Alle Vorzeichen für das Wochenende in Bahrain seien positiv und noch viel wichtiger, Vergne fühlte sich in seinem Toro Rosso sehr wohl. Eine weitere Erkenntnis aus drei Stunden Training ist, dass der Unterschied zwischen der harten und der Medium-Reifenmischung nicht so groß wie noch in China ist. Leichter machen die Temperaturen es den Fahrern aber nicht. "Durch die Hitze kommt deutlich thermischer Abbau hinzu. Das macht das Leben im Rennen recht knifflig", prognostizierte er.

Zwei Plätze weiter hinten und mit zwei Runden weniger, ist auch Daniel Ricciardo nicht unglücklich mit den beiden Freien Trainings in Bahrain, die immer eine besondere Herausforderung darstellen. "Der erste Tag hier ist immer recht kompliziert, da die Strecke immer recht staubig am Morgen ist und das macht das Abstimmen des Autos recht knifflig", erklärte der Australier.

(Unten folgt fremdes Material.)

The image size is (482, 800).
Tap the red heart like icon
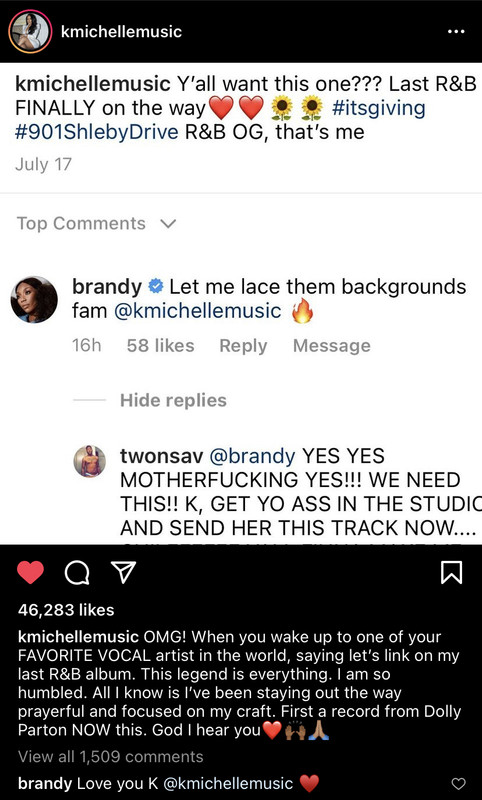(x=31, y=572)
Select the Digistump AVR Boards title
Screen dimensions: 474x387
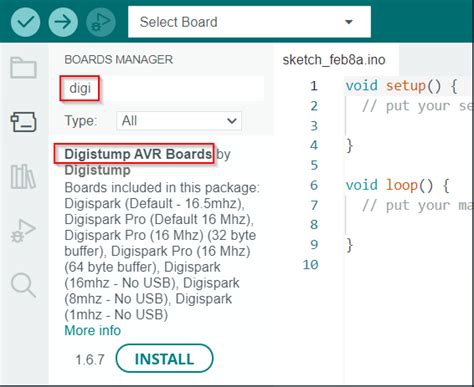pos(138,154)
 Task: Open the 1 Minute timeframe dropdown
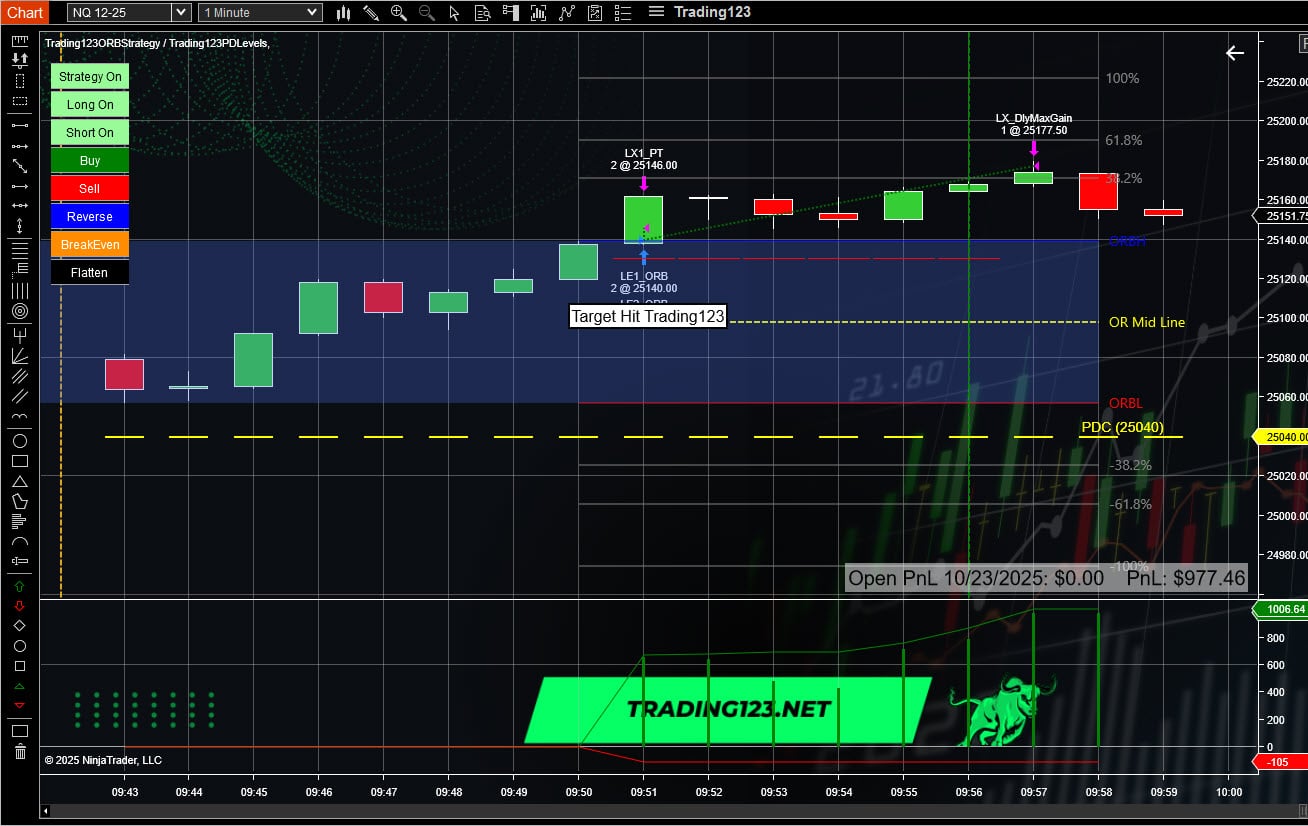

Es sei besonders wichtig, sich von den Bedingungen nicht in die Irre treiben zu lassen und nicht sinnlose Änderungen vorzunehmen, da die Strecke sich beinahe sekündlich verändert. "Am Nachmittag versuchten wir einige Veränderungen, aber ich bin nicht sicher, ob sie wirklich Verbesserungen sind", war Ricciardo noch skeptisch. Weniger besorgt ist der Australier bezüglich des warmen Wetters. "Ich komme aus Perth, daher freue ich mich nun auf eine Weile Sonne."

Cheffahrzeugingenieur Laurent Mekies erklärte, dass die richtige Balance am Freitag die Hauptaufgabe für alle Teams war. "Wir arbeiteten hart daran, die Balance zu finden, die wir noch letzte Woche hatten und im Moment würde ich sagen, haben wir das zu 50 Prozent erreicht", erklärte Mekies. "In Bezug auf die Pace sieht es so aus, als würden wir mit den gleichen Jungs wie letzte Woche kämpfen."